Task description:
Whenever a line in the records below holds the string "sidebar", include it in the count, and state the number alone.

[Collected data]
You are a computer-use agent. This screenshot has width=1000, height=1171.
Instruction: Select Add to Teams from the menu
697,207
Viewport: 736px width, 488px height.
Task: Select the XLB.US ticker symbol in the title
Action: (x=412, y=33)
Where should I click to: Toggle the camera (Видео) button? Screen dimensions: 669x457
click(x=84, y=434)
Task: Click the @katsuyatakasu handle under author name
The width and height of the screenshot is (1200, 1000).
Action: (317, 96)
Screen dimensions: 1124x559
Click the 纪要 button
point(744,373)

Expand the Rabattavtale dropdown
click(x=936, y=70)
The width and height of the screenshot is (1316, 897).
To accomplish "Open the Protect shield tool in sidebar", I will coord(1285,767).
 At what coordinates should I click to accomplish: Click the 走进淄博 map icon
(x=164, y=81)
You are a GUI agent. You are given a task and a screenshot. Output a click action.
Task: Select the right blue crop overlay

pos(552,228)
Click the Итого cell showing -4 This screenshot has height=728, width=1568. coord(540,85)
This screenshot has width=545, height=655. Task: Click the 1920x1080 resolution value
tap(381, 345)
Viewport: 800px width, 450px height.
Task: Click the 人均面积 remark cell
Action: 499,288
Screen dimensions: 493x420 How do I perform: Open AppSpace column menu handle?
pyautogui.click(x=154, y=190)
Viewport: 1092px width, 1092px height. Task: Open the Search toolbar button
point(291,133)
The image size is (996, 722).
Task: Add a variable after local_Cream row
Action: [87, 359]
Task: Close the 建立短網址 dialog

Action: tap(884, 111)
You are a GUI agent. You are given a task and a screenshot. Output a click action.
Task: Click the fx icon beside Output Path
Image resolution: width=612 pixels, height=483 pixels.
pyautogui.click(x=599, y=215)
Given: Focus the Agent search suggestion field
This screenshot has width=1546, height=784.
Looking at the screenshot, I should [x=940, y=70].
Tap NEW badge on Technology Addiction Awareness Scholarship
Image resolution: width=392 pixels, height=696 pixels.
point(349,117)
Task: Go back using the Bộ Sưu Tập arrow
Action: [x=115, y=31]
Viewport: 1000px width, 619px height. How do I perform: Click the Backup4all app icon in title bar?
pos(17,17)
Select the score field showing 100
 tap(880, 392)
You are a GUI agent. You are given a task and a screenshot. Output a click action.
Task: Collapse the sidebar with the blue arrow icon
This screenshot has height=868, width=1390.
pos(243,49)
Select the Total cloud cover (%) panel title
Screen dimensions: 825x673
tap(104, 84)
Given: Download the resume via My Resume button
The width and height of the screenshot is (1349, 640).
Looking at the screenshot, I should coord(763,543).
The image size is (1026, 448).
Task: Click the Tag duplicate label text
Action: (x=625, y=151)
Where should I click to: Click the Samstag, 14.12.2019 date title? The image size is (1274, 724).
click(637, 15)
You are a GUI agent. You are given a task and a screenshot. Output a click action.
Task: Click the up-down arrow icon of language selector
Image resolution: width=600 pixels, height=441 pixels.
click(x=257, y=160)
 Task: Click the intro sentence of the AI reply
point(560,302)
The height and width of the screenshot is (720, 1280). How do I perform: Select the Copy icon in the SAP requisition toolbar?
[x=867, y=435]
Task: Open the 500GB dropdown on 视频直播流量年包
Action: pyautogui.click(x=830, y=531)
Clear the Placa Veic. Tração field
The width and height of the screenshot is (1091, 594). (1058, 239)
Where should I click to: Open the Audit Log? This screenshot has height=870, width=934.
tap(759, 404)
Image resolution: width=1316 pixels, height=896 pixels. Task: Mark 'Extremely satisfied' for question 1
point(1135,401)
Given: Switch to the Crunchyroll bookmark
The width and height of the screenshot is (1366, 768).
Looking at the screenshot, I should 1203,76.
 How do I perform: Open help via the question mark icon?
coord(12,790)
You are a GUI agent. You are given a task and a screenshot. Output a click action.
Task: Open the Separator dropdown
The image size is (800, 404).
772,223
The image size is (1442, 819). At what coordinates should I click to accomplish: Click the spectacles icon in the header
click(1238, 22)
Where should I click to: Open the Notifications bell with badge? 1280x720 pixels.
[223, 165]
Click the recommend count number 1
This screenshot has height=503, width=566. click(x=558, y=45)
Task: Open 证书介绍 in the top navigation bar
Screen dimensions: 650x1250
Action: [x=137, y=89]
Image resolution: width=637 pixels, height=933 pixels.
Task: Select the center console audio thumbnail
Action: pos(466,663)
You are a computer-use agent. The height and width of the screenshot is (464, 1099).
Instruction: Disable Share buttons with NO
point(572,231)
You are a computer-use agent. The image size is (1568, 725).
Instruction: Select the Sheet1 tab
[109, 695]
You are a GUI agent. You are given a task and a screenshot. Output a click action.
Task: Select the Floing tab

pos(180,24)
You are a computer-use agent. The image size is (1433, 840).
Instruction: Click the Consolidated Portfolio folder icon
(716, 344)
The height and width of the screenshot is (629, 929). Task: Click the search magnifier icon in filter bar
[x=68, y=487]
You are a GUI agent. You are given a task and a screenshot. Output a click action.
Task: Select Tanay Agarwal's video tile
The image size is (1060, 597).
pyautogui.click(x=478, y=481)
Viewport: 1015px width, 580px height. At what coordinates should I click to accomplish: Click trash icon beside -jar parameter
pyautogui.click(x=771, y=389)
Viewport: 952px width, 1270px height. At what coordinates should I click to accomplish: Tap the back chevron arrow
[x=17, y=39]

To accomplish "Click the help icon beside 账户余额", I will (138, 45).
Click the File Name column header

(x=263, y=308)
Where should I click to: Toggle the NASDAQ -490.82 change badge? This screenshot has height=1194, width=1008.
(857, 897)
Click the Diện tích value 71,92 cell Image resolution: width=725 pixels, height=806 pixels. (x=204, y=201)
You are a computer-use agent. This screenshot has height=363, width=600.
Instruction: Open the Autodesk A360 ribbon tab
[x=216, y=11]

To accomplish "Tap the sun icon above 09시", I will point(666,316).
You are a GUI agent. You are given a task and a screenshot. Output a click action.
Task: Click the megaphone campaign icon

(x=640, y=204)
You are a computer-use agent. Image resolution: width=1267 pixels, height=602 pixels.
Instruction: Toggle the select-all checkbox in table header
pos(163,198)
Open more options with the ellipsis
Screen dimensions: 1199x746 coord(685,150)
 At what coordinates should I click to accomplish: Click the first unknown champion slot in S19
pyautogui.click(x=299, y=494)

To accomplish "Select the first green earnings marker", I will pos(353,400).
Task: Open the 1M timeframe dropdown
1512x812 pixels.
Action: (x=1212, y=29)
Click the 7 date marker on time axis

Output below:
2